De fato, o processo de asserção dos direitos humanos, enquanto invenção para a convivência coletiva, exige espaço público, a que só se tem acesso por meio da cidadania. Por isso, como apontou a Suprema Corte dos EUA, no mundo contemporâneo destituir alguém de sua cidadania é tendencialmente expulsá-lo do mundo, tornando-o supérfluo e descartável [....].

Esse, aliás, tem sido o comportamento de nossa sociedade, que vê no condenado apenas a figura do marginal, do delinqüente que violou normas, no mais das vezes injustas, já que nosso ordenamento jurídico privilegia o patrimônio em detrimento do ser humano.
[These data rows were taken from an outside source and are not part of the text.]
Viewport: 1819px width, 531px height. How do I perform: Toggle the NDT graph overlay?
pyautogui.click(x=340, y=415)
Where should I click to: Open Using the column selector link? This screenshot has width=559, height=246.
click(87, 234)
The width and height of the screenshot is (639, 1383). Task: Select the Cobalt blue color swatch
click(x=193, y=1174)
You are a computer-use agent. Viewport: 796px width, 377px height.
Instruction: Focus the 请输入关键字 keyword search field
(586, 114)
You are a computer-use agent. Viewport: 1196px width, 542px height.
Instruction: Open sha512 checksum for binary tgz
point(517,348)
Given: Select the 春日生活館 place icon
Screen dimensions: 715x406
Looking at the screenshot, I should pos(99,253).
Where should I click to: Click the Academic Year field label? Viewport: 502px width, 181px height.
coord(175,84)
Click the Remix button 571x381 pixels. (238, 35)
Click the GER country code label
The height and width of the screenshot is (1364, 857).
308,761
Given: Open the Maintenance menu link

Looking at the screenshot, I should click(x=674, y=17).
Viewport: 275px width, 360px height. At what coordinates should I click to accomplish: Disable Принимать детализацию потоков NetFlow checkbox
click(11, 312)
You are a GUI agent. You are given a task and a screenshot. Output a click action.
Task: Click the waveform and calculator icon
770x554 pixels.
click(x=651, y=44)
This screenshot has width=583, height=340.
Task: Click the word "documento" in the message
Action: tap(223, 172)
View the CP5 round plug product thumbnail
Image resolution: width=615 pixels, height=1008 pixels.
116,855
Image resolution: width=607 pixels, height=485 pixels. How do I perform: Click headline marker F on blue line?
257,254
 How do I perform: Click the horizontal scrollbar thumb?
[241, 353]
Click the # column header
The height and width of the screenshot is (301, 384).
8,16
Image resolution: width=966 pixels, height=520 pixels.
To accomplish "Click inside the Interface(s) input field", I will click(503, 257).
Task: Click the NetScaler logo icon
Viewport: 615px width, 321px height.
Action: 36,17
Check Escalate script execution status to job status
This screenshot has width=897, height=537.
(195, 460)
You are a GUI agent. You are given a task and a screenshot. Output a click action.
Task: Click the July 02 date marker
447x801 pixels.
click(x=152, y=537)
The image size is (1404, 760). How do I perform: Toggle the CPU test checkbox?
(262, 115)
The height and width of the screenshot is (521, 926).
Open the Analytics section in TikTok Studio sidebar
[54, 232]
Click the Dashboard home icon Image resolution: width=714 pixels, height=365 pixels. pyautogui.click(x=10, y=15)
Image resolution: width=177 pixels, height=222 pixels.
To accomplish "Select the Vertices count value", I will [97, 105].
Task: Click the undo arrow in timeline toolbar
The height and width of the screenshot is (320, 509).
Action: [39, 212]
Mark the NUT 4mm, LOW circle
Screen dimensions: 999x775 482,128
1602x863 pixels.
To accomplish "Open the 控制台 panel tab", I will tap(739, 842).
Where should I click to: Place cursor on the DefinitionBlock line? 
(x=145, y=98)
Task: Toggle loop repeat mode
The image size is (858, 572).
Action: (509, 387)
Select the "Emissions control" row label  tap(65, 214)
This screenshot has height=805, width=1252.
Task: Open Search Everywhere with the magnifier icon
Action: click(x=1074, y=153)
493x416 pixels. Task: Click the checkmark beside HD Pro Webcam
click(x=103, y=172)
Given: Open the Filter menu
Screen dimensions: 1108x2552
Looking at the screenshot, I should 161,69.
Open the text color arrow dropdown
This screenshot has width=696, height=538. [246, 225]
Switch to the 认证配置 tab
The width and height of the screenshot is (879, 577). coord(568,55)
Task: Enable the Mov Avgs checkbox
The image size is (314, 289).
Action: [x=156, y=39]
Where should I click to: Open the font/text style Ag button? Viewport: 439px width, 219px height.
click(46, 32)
Os condenados, especialmente aqueles que se encontram encarcerados, amontoados e esquecidos em nossos presídios, têm tido acesso a um único instrumento de reivindicação, quando as condições de convivência os fazem extrapolar qualquer senso de racionalidade: é a rebelião, cujas conseqüências desastrosas é de todos sabida.

Os massacres, as torturas, a desconsideração total do ser humano aprisionado tem sido a rotina dos presídios, cadeias públicas ou casas de detenção em nosso País. A sociedade livre, anestesiada, nem mais se choca com esses acontecimentos; passa ao largo deles, incólume, como quem assiste a um filme na telinha da tevê.

Desviando-se o enfoque agora para a questão da justiça da pena, é de se enfatizar que, como fixou definitivamente Cesare BECCARIA, a pena só é justa quando necessária. Assim, de acordo com o que já se assentou, todas as penas que ultrapassem a necessidade de conservar o vínculo social são injustas pela própria natureza.

Ademais, a Constituição da República de 1988, ao inaugurar uma nova ordem no Direito pátrio, fez emergir discussões sobre o que se deve punir, a quem se deve punir e como se deve aplicar essa punição.

Por isso, estão expressamente previstos no texto constitucional os princípios da legalidade, da pessoalidade, da individualização e da humanização das penas. Além desses, é possível inferir-se outros princípios implícitos, tais como o da necessidade, da proporcionalidade e da função ressocializadora da sanção penal.

Nesse ponto, dois desses princípios interessam mais de perto: o da individualização da pena e o da necessidade. A individualização da pena consiste em mensurar a pena de acordo com o caso concreto. Circunstâncias distintas entre os transgressores podem determinar punições diferentes.

O inciso LXVI do art. 5º do Texto Constitucional está assim redigido:

Art. 5º Todos são iguais perante a lei, sem distinção de qualquer natureza, garantindo-se aos brasileiros e aos estrangeiros residentes no País a inviolabilidade do direito à vida, à liberdade, à igualdade, à segurança e à propriedade, nos termos seguintes:

[...]

LXVI - a lei regulará a individualização da pena e adotará, entre outras, as seguintes:

[....]

e) suspensão ou interdição de direitos.

É certo, pois, que a aplicação da sanção restritiva do direito de voto a todo e qualquer condenado, sem a devida individualização e motivação no plano judicial, vulnera postulado básico de justiça.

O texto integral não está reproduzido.